Many AMPs are believed to form helical structures in LPS micelles (Kim et al., 2011; Rajasekaran, Kim & Shin, 2017; Sun et al., 2015). The AMP HAL-2 adopts a β-sheet conformation and eventually forms amyloid aggregates that are essential for its antimicrobial activity (Wang et al., 2014). Herein, cecropin DH displayed a typical α-helical conformation in membrane-mimicking environments (Fig. S1) and E. coli bacterial cells (Fig. 4B). The change from a random coil-like conformation to a more folded structure could be important for its antimicrobial activity. STD results revealed that Trp2 and Phe5, along with a number of aliphatic side chains, produce a STD effect in the presence of LPS (Fig. 4A). Trp2 and Phe5 are highly conserved residues in cecropin-like peptides, and are reported to be important for interaction with negatively charged bacterial cell membranes, as well as LPS in infected cell membranes (Kim et al., 2011; Lee et al., 2015). Additionally, aromatic residues in designed β-boomerang AMPs appeared to serve as a lock to secure the insertion of the peptide into LPS (Bhunia et al., 2009a). As reflected in the 31P spectra (Fig. 4C) and FTIR spectra (Fig. S2B), LPS experiences complicated conformational and dynamic changes. Similar structural perturbations and disorder of LPS micelles have also been observed for other AMPs such as pardaxin (Bhunia et al., 2010) and indolicidin (Bera et al., 2015).

— Extracted records —
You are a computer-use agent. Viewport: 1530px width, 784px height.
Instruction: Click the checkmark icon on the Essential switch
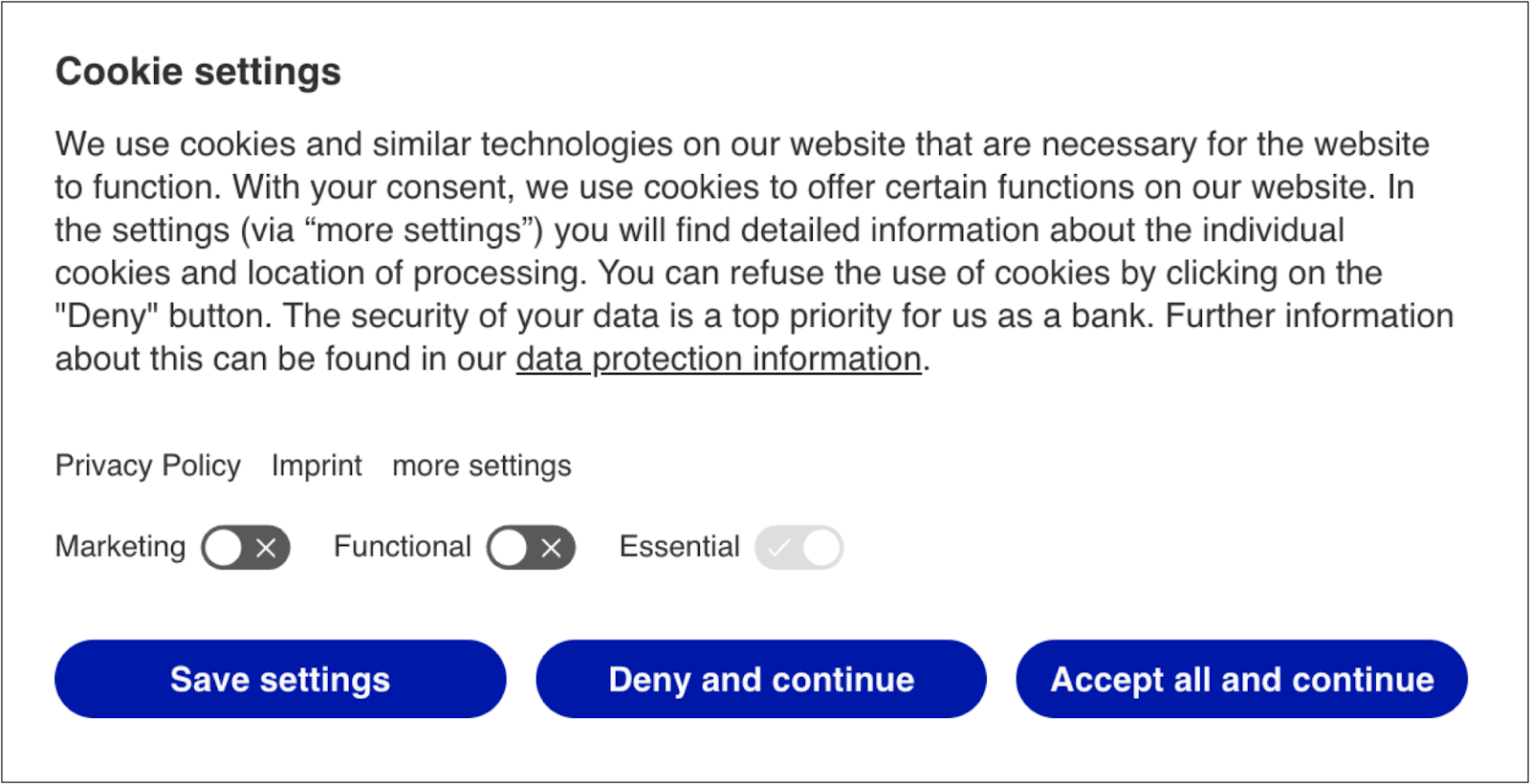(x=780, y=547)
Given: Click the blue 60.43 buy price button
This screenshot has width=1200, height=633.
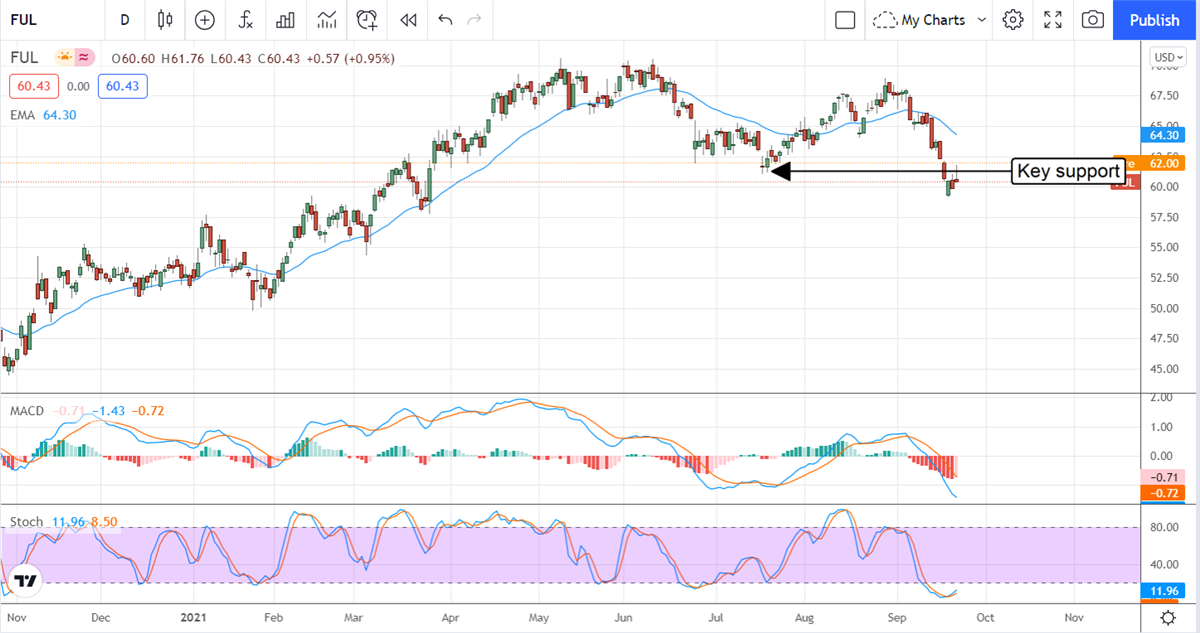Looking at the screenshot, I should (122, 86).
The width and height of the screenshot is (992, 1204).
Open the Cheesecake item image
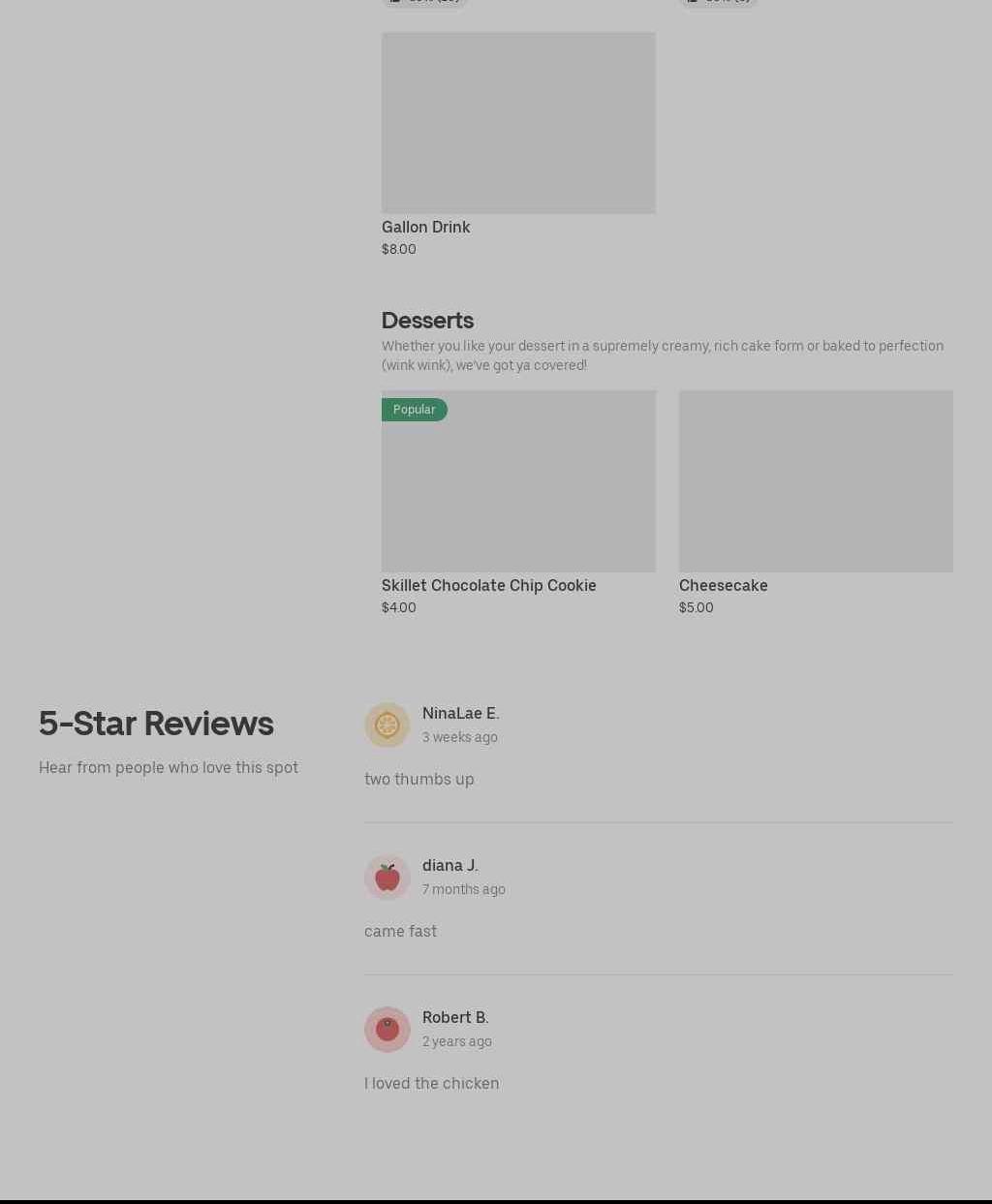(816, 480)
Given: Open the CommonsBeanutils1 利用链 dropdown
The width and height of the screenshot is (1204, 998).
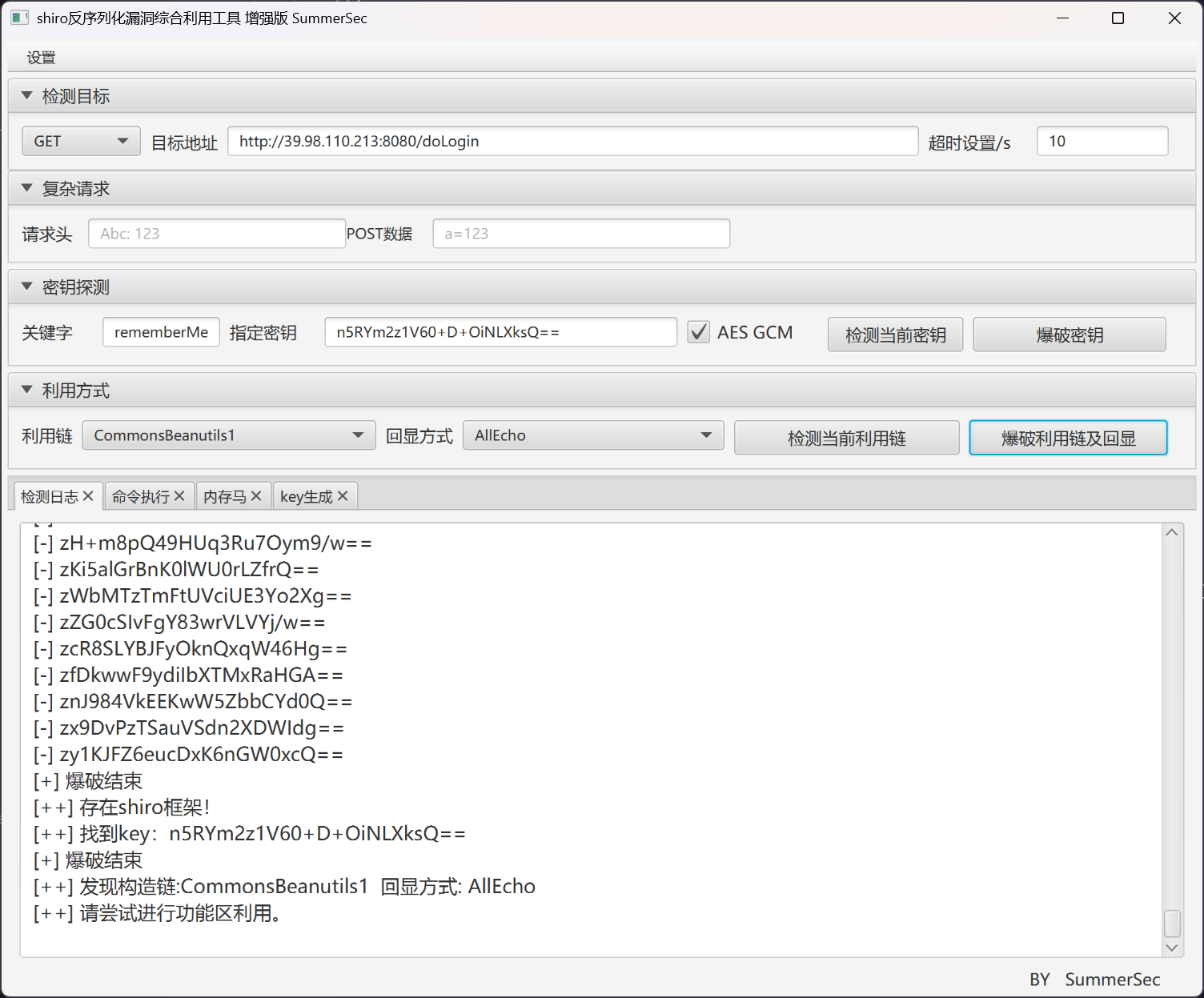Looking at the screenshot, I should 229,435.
---
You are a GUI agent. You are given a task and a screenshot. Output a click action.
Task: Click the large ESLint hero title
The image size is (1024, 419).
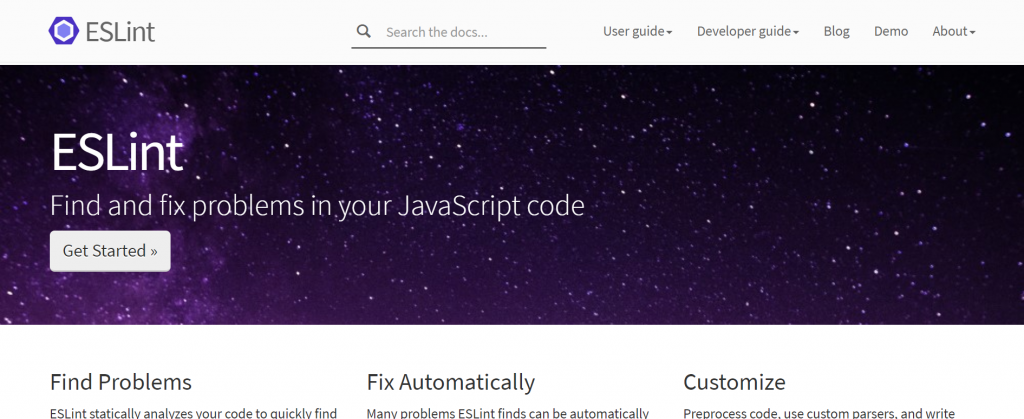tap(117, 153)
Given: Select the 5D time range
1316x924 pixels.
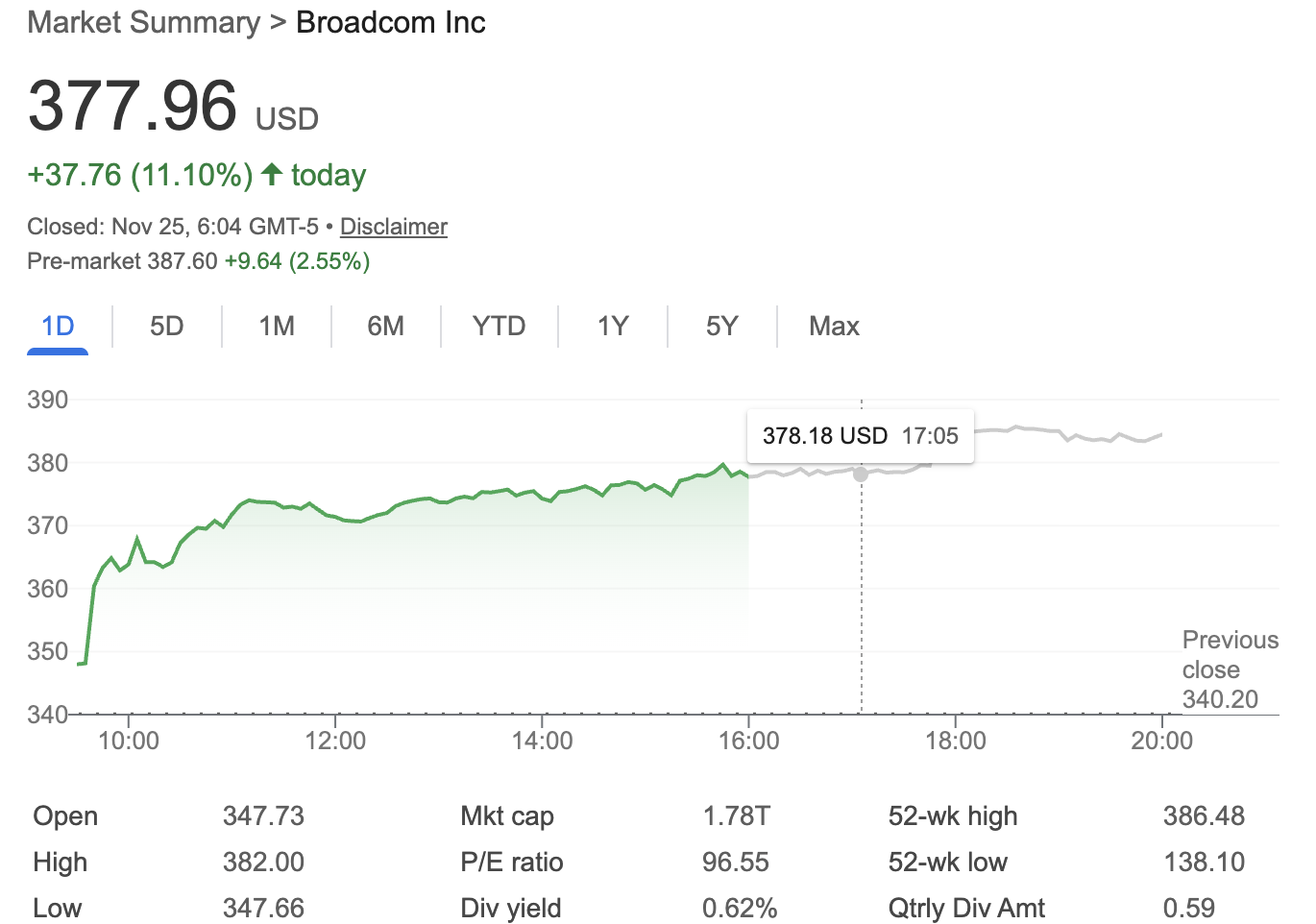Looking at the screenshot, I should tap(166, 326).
--
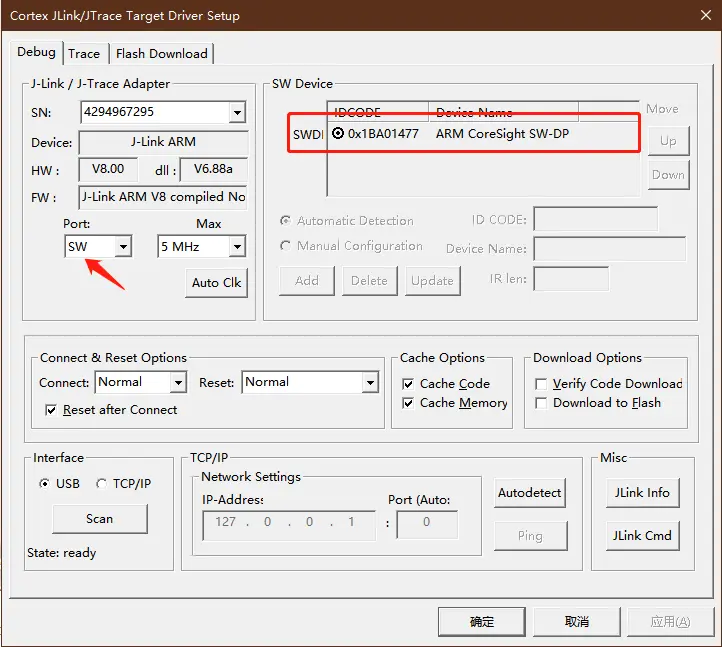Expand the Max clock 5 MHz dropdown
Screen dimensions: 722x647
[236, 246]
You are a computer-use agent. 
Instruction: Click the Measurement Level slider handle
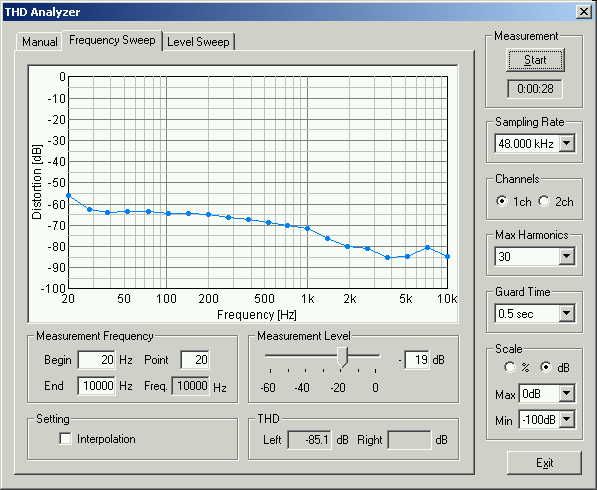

— Work instructions —
#1 List, in order of appearance, every figure reference cited in the passage on cecropin DH.
#2 Answer the following from the passage on cecropin DH:
(a) What conformation does the AMP HAL-2 adopt?
(b) Which two residues produced an STD effect in the presence of LPS?
(c) Which two other AMPs caused similar structural perturbations and disorder of LPS micelles?
#3 Continue the passage on cecropin DH from its last sentence.
The items are separate material, distinct from the passage on cecropin DH.

— Results of the tasks —
#1
Fig. S1
Fig. 4B
Fig. 4A
Fig. 4C
Fig. S2B

#2
(a) A β-sheet conformation.
(b) Trp2 and Phe5.
(c) Pardaxin and indolicidin.

#3
Herein, we developed and characterized a novel cecropin-like peptide cecropin DH, which exhibited high antibacterial activity, and higher inhibition activity on pro-inflammatory cytokines than the parent peptide, without significant cytotoxicity toward mammalian cells. Mechanistic analysis suggested that interaction between cecropin DH and LPS disrupts the bacterial outer membrane by forming small cecropin DH-LPS assemblies. Although more detailed mechanistic studies are needed, the observed fine balance between antibacterial activities and reduction in the inflammatory response of cecropin DH could assist the design of novel AMPs for future therapeutic purposes.
Fig. S1. Circular dichroism (CD) spectra of cecropin DH.
CD spectra of cecropin DH (0.2 mg/mL) in H2O, 100 mM sodium dodecyl sulphate (SDS), 30% trifluoroethanol (TFE)/water and 15 mM dodecylphosphatidylcholine (DPC).
Fig. S2. Secondary structures and interactions of cecropin DH with LPS by Fourier-transform infrared (FTIR) spectroscopy.
(A) Amide I region of LPS. (B) Antisymmetric phosphate region of LPS. For amide I region measurements (1,750–1,550 cm−1), 2 mg/mL LPS in D2O alone or with peptide (0.5 mM) were lyophilized and spectra were collected. For the negatively charged phosphate region measurements (1,250–1,150 cm−1), similar procedures were performed as for those in amide I region, except H2O was selected as the solvent instead of D2O.